La notion de « construction juridique » recouvre 3 catégories distinctes (art. 2, §1er, 13°, CIR92). Parmi celles-ci, l’on trouve les entités étrangères dotées de la personnalité juridiques tout en étant insuffisamment imposées selon l’appréciation qu’en donnent les autorités belges. Cette catégorie de « constructions juridiques » a été considérablement élargie, à l’effet de 2 arrêtés royaux des 21 novembre 2018 (pour les entités de l’Espace Economique Européen) et 6 mai 2019 (pour les entités hors de l’Espace Economique Européen). Sont ainsi potentiellement visées des entités également soumises à l’imposition dans l’Etat de leur siège ou principal établissement, mais dont le « fondateur » ne parviendrait pas à établir qu’elles assument un impôt « suffisant » pour échapper à la « taxe caïman ».  L’on citera, au titre d’exemple le plus frappant de ces entités nouvellement incluses dans le champ de la « taxe caïman », la « soparfi » de droit luxembourgeois.

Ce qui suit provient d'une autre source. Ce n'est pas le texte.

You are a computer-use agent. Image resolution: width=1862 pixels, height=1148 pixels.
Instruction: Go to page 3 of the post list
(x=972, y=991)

Il peut être fait exception à la qualification au titre de « construction juridique » pour les « entités personnifiées », en démontrant que celle-ci assume un impôt sur son revenu jugé « suffisant ». Pour ce qui concerne la soparfi de droit luxembourgeois, son fondateur devra pour ce faire apporter la preuve que cette société subi, dans l’Etat de son siège fiscal, une imposition s’élevant à au minimum 1% de la « base imposable belge » fictive attribuée à cette même entité si elle avait été une société résidente de la Belgique (par l’effet d’une fiction).

Dès lors, en fonction du montant du revenu imposable de la soparfi ainsi déterminé conformément aux règles belges, l’attribution de la qualité de « construction juridique » peut varier d’une période imposable à l’autre. Or, l’exonération prévue à l’article 21, al. 1er, 12°, CIR92 ne vaut que pour les revenus attribués ou mis en paiement par une « construction juridique ».

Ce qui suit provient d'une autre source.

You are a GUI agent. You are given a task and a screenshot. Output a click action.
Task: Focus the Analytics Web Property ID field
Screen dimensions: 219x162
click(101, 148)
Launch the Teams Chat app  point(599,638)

Le Service des Décisions Anticipées en Matière Fiscale relève en conséquence que si, durant la période pour laquelle la soparfi ne qualifierait plus (par hypothèse) au titre de « construction juridique », elle attribue ou met en paiement des revenus qu’elle a perçus durant une période antérieure pour laquelle elle était qualifiée de « construction juridique », l’exonération prévue à l’article 21, al. 1er, 12°, CIR92 ne s’applique pas et les revenus en question, qui pourraient avoir déjà été imposés par transparence dans le chef d’une personne physique/fondateur, sont alors susceptibles d’être soumis à une double imposition, permise par la législation.

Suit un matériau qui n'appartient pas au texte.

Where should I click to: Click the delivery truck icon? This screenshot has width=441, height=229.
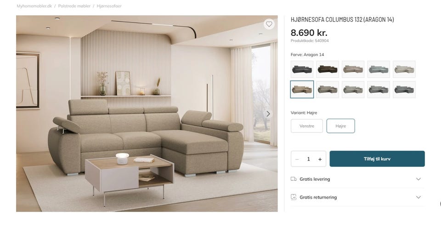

Ce constat, dont il faut constater qu’il est formulé en conformité avec la législation applicable, doit conduire les contribuables potentiellement concernés à s’interroger, bien en amont d’une distribution envisagée (le cas échéant plusieurs années au préalable) sur le régime fiscal qui leur sera applicable, au moment de l’événement imposable. Il est évident que toutes les décisions prises au cours des années précédentes peuvent avoir une incidence sur ce régime fiscal. Tel « audit » est selon nous d’autant plus essentiel que le législateur soumet à la « taxe de distribution » non seulement les distributions sensu stricto, mais également une série d’hypothèses qu’il a estimé pouvoir y assimiler (notamment, le transfert des actifs d’une « construction juridique » vers un autre Etat, non coopératif, ou certains cas d’apport « des droits économiques, des actions ou parts ou des actifs » d’une « construction juridique »).